**Exercise requirements:**
All lines from the one that has "Click the red case circle over Turkey" onward to the end of the records below are to be returned exactly; pictures are to be skipped.

[Saved data entries]
────────
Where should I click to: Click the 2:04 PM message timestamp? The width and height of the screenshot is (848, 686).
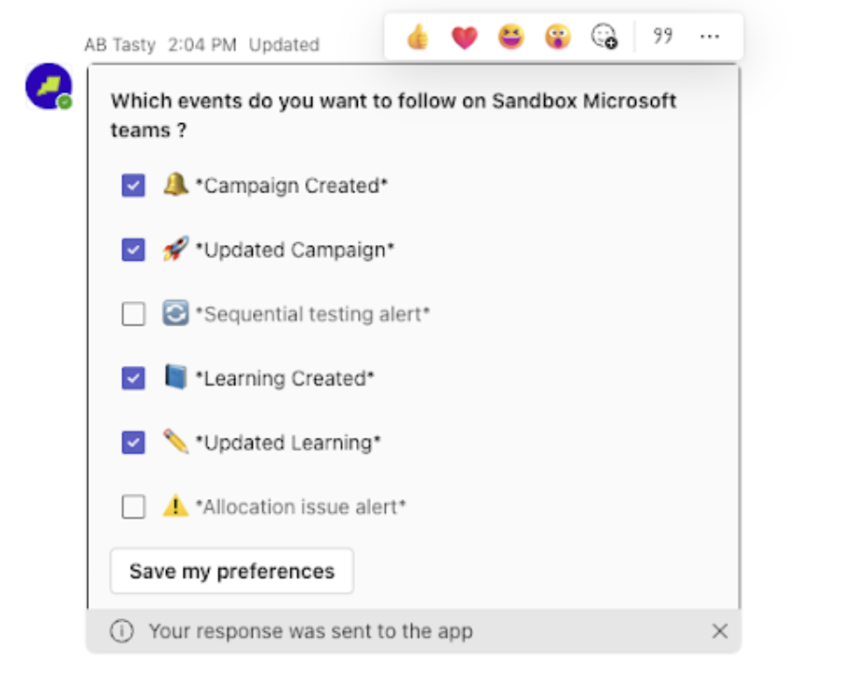click(202, 45)
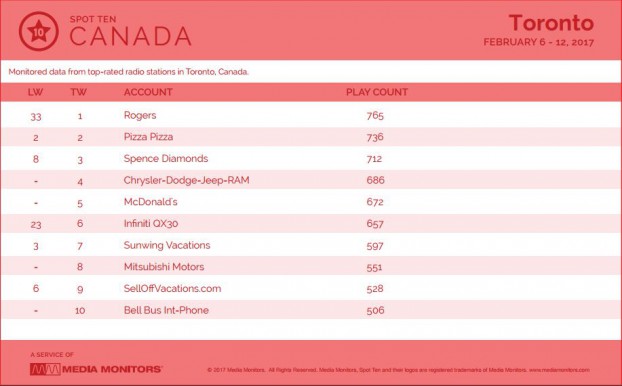Image resolution: width=622 pixels, height=386 pixels.
Task: Click Sunwing Vacations in the list
Action: pyautogui.click(x=167, y=245)

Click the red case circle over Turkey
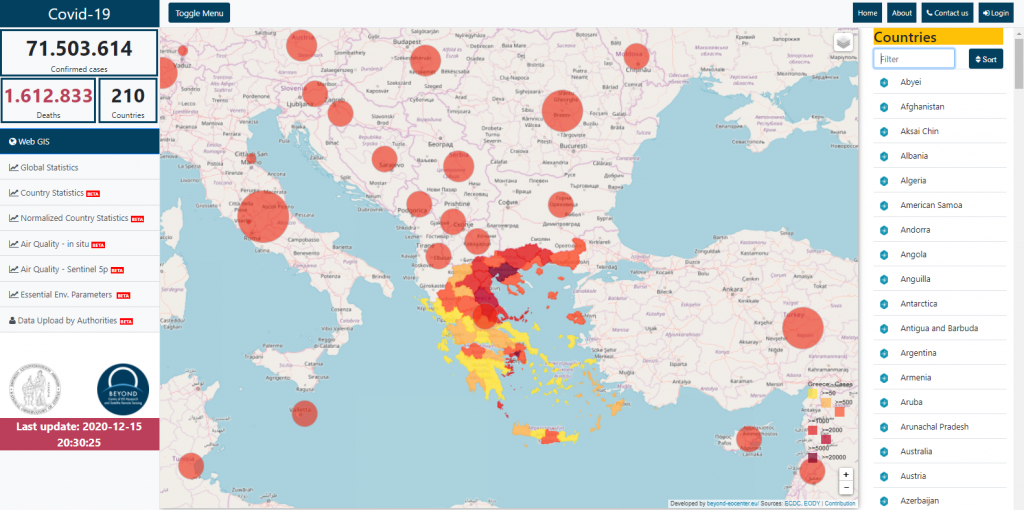coord(800,329)

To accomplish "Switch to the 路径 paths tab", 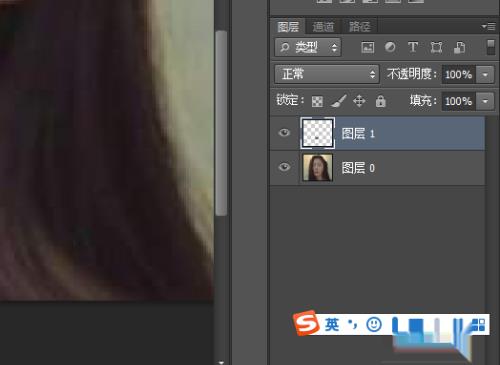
────────
**Response below:**
Click the red case circle over Turkey
coord(800,329)

To accomplish "Switch to the 路径 paths tab", 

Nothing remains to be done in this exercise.